The "stuff they don't teach you in design school, but should." From how to handle difficult clients, to calculating your freelance rate, to writing carefully crafted emails, Michael Janda's casual and fun writing style make this book an quick, easy and enjoyable read.
This is by far my favorite design book, especially suited for those first looking to step foot in the design world. What makes this book unique is that it provides a ton of practical, real world advice and insight that designers encounter in their everyday work.
This is a great introduction to typography. Ellen Lupton easily lays out the history of type, its anatomy, styles, techniques and etiquette as well as outlines the various rules and common "type crimes" designers may encounter. There are also some great recommendations for iconic fonts to add to your type library. Each page is filled with useful visuals and examples that make this an informative read.
Most designers, at one time or another, get stuck in a rut. You may question the work you're creating or the clients you're working with. If you're not doing work that is meaningful you can easily lose motivation and become burned out.
This book gives insightful advice to any designer looking to maintain a healthy and positive outlook throughout their design career. It covers topics such as design ethics, interview do's and don'ts, criteria for good design, and determining the right time to freelance or set up your own studio.
Aaron Draplin is a pretty amazing dude! Just look at that front cover. This book is great for someone looking for design inspiration. It's packed with pages and pages of sketches, magazine spreads, products, logos, posters and more. His humble beginnings, down-to-earth nature and work ethic make me a fan!
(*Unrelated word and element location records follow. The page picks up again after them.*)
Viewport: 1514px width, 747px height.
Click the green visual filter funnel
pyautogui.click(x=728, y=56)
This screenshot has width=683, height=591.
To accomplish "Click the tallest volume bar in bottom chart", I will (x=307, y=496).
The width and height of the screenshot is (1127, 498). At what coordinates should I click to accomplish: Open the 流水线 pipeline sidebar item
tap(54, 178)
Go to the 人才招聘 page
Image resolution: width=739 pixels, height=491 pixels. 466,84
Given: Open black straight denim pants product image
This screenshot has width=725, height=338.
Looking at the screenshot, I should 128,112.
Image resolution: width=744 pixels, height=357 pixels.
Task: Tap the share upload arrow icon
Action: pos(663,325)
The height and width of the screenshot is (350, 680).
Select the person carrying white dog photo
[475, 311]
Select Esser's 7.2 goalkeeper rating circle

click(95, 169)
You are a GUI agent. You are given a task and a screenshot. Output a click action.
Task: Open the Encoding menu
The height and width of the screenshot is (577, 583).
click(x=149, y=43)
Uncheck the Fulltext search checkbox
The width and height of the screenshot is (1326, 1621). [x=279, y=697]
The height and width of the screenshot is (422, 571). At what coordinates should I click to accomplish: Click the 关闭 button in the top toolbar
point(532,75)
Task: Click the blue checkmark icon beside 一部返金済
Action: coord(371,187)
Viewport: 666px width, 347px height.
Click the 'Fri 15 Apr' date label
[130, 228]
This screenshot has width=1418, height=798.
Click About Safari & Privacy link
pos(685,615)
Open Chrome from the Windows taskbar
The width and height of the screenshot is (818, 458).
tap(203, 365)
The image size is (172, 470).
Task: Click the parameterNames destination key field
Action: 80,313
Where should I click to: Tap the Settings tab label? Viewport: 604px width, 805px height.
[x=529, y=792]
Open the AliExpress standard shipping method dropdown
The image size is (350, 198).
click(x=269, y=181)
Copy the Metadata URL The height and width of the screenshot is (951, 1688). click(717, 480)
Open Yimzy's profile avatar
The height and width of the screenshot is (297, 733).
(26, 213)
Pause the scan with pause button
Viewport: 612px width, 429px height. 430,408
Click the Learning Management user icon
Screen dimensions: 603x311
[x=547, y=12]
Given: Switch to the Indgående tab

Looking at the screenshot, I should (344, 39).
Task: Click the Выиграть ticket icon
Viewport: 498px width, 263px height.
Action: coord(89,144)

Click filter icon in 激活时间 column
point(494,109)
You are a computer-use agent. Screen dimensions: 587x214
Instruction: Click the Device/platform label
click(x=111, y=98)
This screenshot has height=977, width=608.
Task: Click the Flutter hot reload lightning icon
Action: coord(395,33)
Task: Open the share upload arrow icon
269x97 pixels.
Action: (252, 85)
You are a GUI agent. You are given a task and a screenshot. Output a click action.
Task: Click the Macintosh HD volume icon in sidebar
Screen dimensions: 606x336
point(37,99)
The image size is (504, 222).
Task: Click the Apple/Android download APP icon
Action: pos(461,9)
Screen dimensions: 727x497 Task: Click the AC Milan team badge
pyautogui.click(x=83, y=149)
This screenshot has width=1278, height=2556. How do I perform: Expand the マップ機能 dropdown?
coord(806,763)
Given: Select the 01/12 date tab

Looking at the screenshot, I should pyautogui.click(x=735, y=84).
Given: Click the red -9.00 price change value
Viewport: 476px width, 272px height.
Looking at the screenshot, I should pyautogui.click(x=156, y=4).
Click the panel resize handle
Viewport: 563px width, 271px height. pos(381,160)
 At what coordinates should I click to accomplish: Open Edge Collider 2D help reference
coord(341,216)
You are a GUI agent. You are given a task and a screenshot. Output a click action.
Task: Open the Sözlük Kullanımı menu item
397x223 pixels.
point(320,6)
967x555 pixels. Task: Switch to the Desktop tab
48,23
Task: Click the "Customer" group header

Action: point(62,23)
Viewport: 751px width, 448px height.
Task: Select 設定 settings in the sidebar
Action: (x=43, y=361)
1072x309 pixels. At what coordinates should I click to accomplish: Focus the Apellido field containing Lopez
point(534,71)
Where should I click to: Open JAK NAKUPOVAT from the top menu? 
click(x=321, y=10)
Before & After originally started out as a design magazine created by John McWade back in the 1980's during the rise of desktop publishing. Its sole purpose was to teach graphic design.
Real-life projects are used as examples to explain the decision-making process of good design. John McWade brings clarity and understanding to the question of why certain designs work better than others. His design techniques are especially helpful for those interested in print and page layout design.
More can been found on their website Before & After.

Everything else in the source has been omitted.